Neste jogo, a Videocult decidiu criar uma fusão de gêneros entre plataforma, sobrevivência e um mundo aberto. Durante os dias, você deve caçar comida, explorar o mapa em busca de escotilhas para passar a noite, desviar de répteis e outras criaturas malignas que querem fazer de você o lanche do dia, além de, é claro, procurar o caminho certo nesse labirinto. Tudo isso antes que a chuva venha, pois quando ela chegar, corra, nada é mais mortal e aterrorizante que a chuva.
Com pixel arte linda e animação procedural, Rain World é um jogo encantador.
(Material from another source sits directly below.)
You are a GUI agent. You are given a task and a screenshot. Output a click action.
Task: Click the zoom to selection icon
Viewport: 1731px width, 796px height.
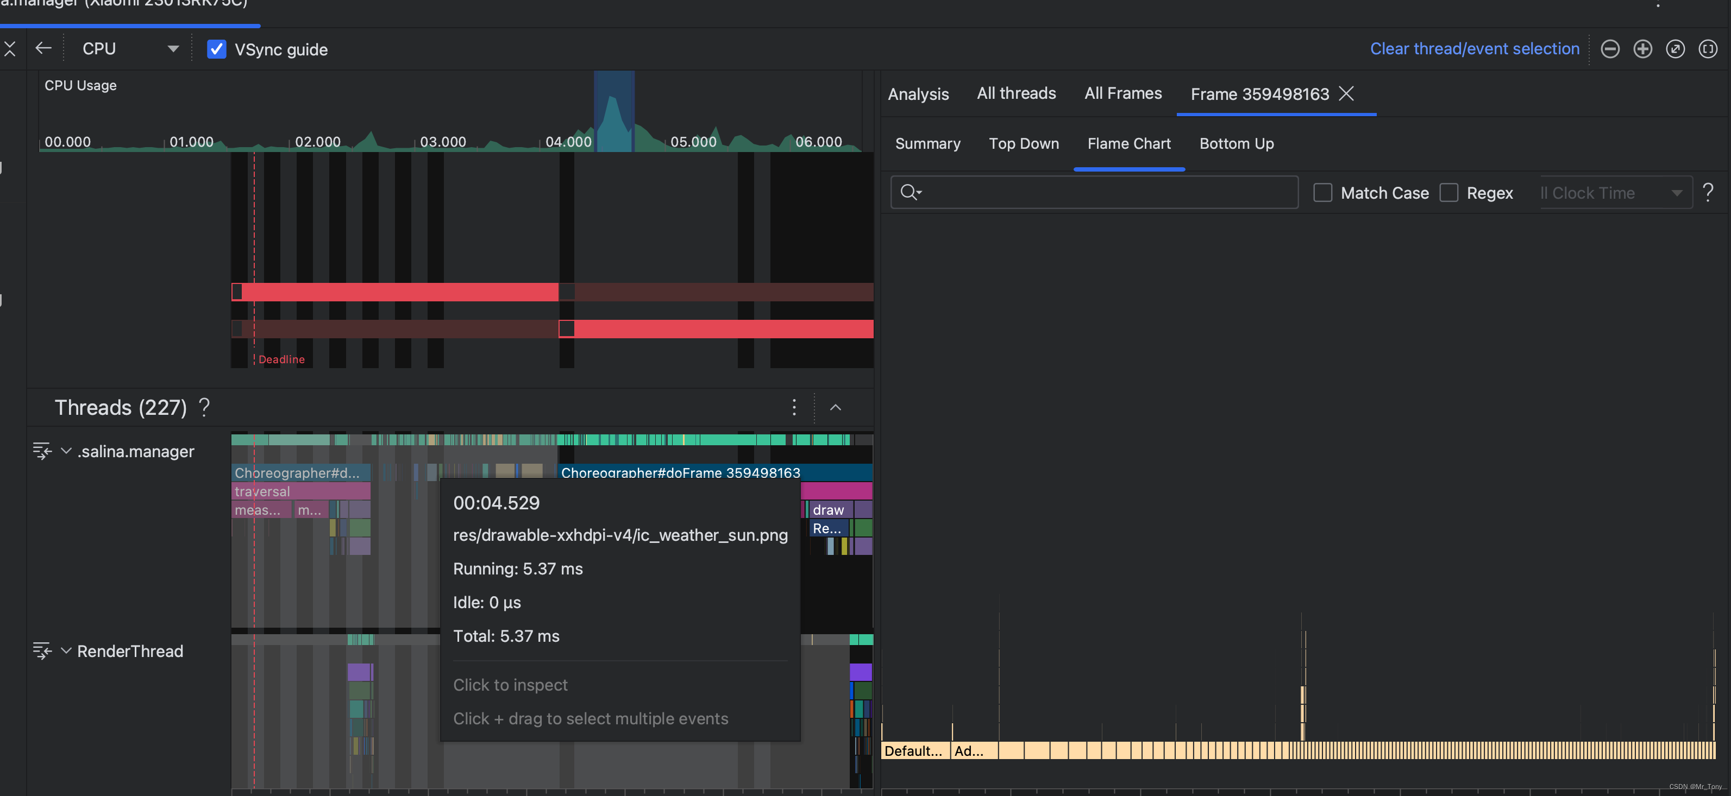[1707, 49]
Os movimentos do protagonista e dos antagonistas são interessantes e assustadores. Às vezes, um réptil pula girando a cabeça no ar e faz a espinha do jogador gelar ao pensar que não foi dessa vez que ele se foi.
A brutalidade do mundo e quão facilmente você pode morrer te faz se sentir mesmo na pele de uma pequena criatura peludinha e branca em meio a um mundo devastado. Por vezes, me vi esgueirando em brechas nas paredes torcendo para o réptil não conseguir me pegar. Às vezes dava certo… Em outras, não.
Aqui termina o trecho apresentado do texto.